Wenn da nicht die Anleihenmärkte wären...

Passend zu den sommerlichen Temperaturen scheint auch der Aktienmarkt wenig Lust auf Bewegung und Anstrengung zu haben. Ich bin zurück aus meinem Urlaub. Mit Blick auf die Märkte hat sich in den vergangenen zwei Wochen eigentlich relativ wenig getan. Es herrscht eine fast schon unwirkliche Entspanntheit. Der Volatilitätsindex VIX steht so tief wie noch nie in diesem Jahr.

Gleichzeitig stehen die Kurse dank sehr guter Gewinne auf Rekordniveau – selbst wenn man die Tech-Aktien ausklammert.

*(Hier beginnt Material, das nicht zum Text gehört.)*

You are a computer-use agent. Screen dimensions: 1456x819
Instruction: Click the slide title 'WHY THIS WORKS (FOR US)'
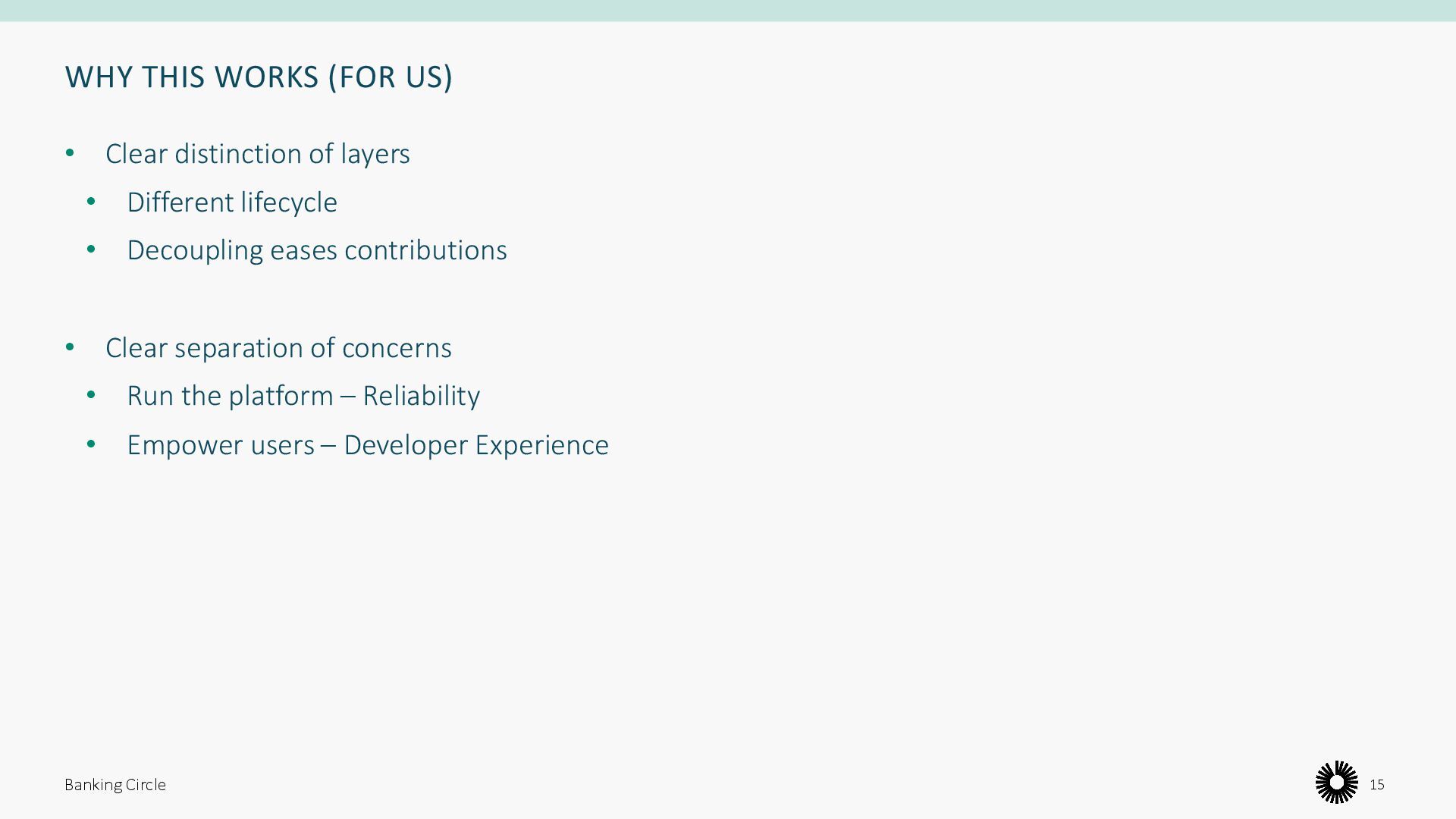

Auch Gold scheint seine Schwächephase überwunden zu haben. Seit Anfang des Monats ist der Preis um fast zehn Prozent gestiegen. Die Marke von 4500 Dollar ist wieder in Reichweite. Es scheint, als hätte der Markt sein Urteil über Fed-Chef Kevin Warsh gefällt: Der neue Mann an der Spitze ist nicht der Falke, der er vorgibt zu sein. Ich hatte ja kurz vor meinem Urlaub über die Enttäuschung und Irritationen geschrieben, die Warshs Pressekonferenz nach dem jüngsten Zinsentscheid ausgelöst hatte. Viel Gerede, wenig Substanz, kein klarer Plan, wie er das Inflationsziel erreichen will.